— START Material supplied —
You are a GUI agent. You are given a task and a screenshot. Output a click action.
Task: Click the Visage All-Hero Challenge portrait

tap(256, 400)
— END Material supplied —
— START Material supplied —
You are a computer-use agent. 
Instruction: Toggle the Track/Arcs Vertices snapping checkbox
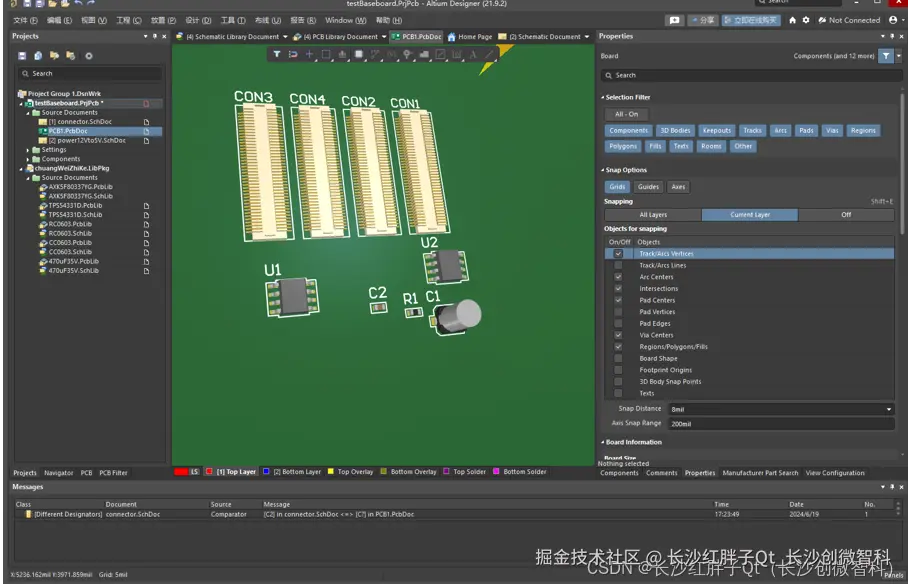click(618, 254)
— END Material supplied —
— START Material supplied —
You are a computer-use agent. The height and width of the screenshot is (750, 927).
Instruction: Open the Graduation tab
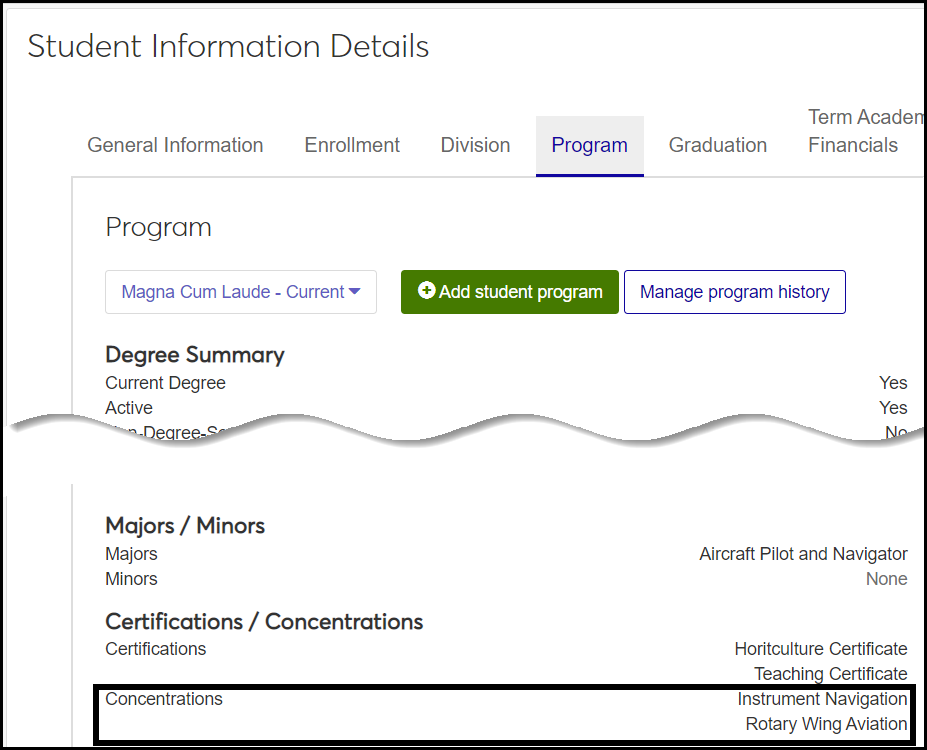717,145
— END Material supplied —
Write out all of the material from the line that contains "You are a GUI" down through the line that contains "tap(256, 400)", with both of those lines included, copying every line exactly.

Output of the exercise
You are a GUI agent. You are given a task and a screenshot. Output a click action.
Task: Click the Visage All-Hero Challenge portrait

tap(256, 400)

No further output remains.